> **Exercise task**:
Turn the records below, from the line containing "Where should I" through the end, into a numbered list, skipping blank lines and leaving out the pictures.
-- Records supplied start --
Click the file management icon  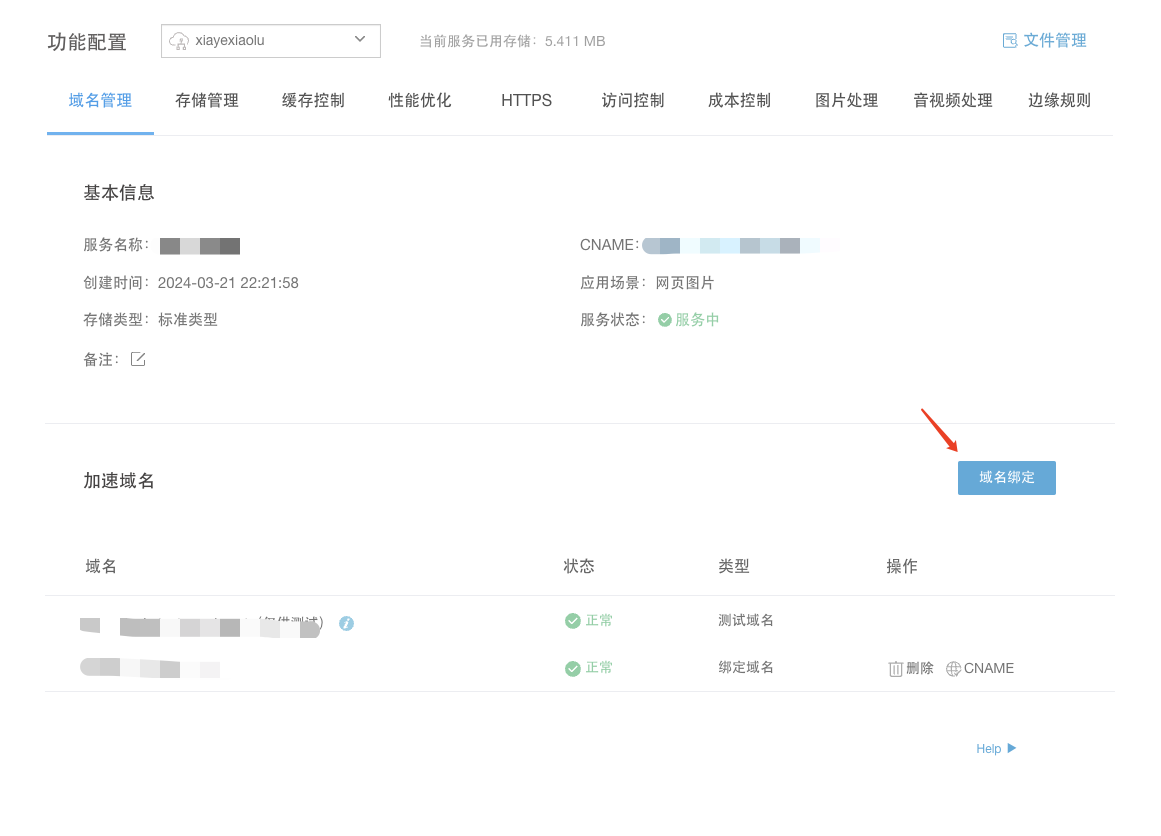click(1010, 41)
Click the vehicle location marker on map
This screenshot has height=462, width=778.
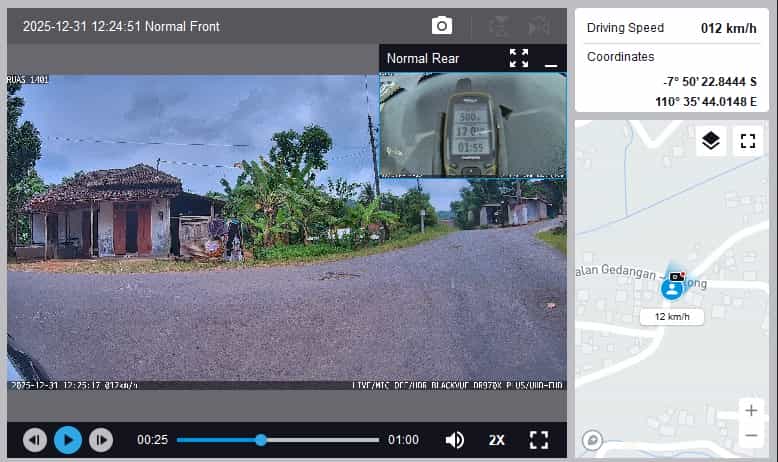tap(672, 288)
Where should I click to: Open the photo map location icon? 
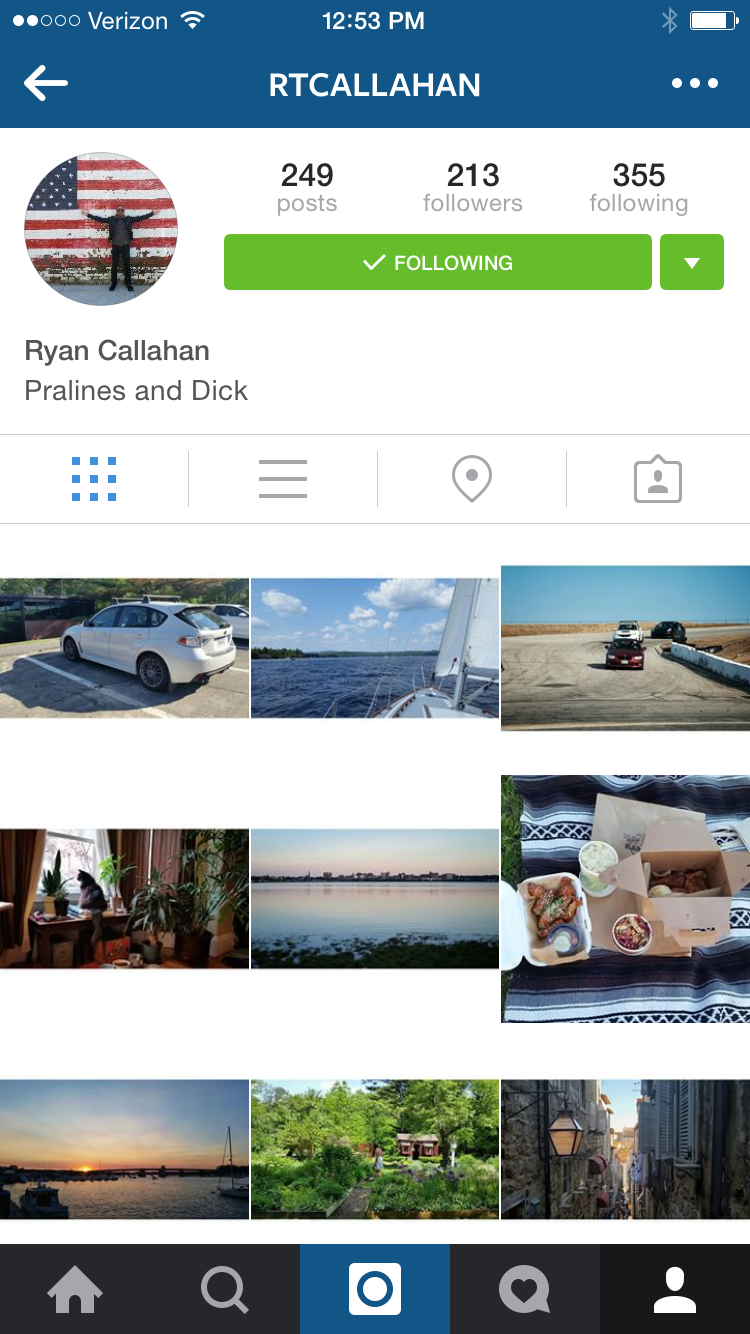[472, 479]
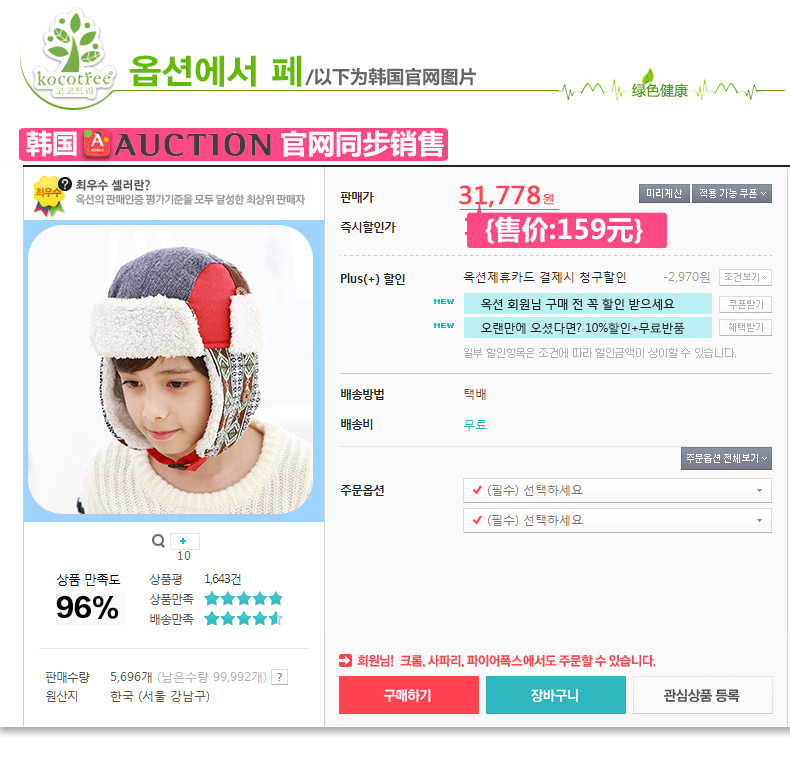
-- Records supplied end --
> **Response for this exercise**:
1. Where should I click to: Open the photo map location icon? 
2. [472, 479]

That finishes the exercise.